Task brief: Everything from the first line of the material below through the line containing "This screenshot has width=414, height=233." must be retyped exactly, and nothing past it.

Excerpted records:
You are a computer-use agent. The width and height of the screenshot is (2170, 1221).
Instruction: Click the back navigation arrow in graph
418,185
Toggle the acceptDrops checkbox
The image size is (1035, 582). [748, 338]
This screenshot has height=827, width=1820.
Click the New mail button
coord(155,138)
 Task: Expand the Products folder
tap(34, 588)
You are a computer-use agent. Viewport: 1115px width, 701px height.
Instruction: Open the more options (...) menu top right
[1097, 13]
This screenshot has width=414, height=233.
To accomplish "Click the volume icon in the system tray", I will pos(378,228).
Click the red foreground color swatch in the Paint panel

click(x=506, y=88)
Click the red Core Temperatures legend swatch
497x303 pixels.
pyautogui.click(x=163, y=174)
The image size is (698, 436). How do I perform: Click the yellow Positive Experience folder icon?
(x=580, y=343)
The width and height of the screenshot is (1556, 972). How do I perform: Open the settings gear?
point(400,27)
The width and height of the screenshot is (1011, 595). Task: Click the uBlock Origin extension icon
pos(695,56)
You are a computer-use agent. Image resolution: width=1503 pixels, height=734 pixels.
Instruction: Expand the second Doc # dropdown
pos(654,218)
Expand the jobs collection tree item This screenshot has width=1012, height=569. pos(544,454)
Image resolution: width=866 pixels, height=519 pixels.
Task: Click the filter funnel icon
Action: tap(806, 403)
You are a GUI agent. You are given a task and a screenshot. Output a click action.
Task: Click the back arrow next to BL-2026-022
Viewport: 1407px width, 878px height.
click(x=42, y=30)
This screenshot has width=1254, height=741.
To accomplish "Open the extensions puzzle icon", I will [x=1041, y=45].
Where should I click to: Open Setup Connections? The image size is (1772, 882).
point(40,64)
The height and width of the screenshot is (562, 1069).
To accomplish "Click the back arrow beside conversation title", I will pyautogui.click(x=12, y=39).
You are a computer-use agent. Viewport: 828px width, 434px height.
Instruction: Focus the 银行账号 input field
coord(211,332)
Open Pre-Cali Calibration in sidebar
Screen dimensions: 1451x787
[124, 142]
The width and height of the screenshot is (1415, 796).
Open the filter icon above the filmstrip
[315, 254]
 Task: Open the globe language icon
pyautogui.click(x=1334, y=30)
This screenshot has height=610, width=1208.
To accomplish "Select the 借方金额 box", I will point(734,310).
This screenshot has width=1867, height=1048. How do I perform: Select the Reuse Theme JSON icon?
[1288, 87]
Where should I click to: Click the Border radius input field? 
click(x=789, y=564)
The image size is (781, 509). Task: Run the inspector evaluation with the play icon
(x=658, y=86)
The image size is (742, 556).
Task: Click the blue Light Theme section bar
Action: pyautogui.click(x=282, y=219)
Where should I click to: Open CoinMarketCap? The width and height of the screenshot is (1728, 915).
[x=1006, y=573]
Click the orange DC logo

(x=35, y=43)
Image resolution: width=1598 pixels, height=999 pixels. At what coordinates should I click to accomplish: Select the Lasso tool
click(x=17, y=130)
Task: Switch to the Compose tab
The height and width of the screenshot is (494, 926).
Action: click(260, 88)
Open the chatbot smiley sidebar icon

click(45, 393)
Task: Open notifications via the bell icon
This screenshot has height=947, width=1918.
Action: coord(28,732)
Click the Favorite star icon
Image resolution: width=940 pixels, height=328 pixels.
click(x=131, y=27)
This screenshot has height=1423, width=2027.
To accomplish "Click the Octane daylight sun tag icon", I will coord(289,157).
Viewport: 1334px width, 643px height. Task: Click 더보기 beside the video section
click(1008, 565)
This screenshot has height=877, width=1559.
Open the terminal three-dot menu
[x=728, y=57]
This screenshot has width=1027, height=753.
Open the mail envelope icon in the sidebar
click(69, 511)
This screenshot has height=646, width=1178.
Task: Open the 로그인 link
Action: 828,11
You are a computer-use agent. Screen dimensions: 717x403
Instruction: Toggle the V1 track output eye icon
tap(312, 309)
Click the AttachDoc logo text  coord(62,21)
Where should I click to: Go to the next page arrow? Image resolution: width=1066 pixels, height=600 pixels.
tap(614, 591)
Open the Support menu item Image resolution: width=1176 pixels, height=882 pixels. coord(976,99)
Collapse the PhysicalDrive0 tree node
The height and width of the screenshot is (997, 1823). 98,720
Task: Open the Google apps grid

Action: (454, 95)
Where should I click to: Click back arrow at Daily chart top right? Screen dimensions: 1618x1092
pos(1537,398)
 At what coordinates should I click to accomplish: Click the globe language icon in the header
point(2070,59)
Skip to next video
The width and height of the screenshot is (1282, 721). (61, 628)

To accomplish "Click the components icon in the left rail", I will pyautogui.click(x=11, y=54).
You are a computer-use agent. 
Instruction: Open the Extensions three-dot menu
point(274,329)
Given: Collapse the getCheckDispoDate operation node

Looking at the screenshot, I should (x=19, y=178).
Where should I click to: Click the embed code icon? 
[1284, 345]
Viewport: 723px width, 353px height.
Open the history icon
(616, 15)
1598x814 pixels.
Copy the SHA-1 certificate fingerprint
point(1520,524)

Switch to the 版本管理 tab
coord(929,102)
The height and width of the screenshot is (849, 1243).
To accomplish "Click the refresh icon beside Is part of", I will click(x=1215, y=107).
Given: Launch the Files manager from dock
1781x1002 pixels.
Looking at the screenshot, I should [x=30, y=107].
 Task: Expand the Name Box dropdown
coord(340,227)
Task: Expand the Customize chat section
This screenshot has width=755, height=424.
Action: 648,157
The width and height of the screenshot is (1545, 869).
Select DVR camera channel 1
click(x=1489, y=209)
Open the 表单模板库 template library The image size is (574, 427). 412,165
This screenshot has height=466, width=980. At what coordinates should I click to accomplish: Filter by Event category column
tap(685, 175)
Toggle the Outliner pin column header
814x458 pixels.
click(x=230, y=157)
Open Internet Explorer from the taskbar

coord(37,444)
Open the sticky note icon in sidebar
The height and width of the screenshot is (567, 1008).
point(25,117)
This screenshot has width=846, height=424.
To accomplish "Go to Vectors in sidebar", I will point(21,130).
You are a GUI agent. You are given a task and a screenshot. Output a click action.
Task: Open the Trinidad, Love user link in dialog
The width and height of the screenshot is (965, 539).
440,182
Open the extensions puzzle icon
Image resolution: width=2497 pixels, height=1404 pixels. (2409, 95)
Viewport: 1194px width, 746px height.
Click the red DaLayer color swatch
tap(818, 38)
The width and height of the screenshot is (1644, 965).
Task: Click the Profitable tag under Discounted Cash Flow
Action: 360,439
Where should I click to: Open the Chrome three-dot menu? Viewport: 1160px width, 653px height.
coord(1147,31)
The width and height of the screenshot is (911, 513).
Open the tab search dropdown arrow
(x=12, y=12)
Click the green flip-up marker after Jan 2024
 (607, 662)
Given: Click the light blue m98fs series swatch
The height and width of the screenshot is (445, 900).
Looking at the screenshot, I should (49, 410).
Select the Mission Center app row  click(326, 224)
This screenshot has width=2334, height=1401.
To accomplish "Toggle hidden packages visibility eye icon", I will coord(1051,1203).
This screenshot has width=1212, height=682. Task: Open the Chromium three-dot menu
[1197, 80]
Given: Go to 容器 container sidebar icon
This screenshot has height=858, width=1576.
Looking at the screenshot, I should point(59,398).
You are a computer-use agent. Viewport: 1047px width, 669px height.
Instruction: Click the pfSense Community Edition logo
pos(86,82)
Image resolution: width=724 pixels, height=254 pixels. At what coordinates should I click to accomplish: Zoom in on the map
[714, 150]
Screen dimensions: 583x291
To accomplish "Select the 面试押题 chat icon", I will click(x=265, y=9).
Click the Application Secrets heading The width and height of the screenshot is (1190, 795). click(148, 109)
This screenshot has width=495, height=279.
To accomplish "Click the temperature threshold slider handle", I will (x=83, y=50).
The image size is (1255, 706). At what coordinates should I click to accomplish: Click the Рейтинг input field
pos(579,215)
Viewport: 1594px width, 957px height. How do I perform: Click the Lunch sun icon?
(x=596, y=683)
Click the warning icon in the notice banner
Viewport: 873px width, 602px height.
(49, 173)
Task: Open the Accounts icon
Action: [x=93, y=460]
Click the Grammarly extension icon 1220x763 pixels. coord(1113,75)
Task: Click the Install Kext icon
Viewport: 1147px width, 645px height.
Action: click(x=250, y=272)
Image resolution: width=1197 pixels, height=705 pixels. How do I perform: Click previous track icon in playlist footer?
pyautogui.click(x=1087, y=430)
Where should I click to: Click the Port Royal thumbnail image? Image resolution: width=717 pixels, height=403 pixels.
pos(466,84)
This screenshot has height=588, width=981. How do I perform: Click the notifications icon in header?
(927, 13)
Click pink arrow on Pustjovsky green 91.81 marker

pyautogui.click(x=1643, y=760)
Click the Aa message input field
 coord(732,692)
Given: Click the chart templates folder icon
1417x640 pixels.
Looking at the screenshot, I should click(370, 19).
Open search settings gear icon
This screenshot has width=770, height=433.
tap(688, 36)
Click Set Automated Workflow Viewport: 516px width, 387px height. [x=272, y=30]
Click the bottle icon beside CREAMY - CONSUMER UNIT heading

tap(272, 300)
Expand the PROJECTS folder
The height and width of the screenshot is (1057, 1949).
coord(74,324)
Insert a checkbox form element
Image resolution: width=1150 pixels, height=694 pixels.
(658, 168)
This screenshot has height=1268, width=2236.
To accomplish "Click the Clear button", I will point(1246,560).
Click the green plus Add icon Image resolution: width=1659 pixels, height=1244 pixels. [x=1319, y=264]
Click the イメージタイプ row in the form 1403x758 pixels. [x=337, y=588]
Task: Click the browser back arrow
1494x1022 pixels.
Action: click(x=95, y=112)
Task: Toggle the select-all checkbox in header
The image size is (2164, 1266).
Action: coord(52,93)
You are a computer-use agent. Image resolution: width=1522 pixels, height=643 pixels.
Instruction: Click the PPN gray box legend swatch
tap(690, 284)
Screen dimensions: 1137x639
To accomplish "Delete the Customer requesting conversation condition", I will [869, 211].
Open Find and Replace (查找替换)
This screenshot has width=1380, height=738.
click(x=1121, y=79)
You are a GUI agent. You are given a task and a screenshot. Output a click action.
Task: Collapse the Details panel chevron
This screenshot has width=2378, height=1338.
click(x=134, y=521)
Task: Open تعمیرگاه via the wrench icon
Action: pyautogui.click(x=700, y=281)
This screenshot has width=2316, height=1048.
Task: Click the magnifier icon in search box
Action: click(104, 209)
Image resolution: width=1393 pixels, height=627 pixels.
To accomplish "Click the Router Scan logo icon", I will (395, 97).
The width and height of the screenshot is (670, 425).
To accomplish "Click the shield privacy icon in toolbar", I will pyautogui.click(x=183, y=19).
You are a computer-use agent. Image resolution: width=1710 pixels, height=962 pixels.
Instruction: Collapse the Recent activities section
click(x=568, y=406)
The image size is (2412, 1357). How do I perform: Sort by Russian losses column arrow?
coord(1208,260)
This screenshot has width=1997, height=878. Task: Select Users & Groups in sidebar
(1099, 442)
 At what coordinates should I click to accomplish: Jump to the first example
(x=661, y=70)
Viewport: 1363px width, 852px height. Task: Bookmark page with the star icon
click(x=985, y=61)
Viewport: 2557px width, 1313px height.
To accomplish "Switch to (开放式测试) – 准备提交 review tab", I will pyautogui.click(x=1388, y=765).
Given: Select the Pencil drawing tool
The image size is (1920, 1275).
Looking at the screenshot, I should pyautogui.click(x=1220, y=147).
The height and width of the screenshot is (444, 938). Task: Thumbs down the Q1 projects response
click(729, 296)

Solution for this exercise:
You are a computer-use agent. The width and height of the screenshot is (2170, 1221).
Instruction: Click the back navigation arrow in graph
418,185
Toggle the acceptDrops checkbox
The image size is (1035, 582). [748, 338]
This screenshot has height=827, width=1820.
Click the New mail button
coord(155,138)
 Task: Expand the Products folder
tap(34, 588)
You are a computer-use agent. Viewport: 1115px width, 701px height.
Instruction: Open the more options (...) menu top right
[1097, 13]
This screenshot has width=414, height=233.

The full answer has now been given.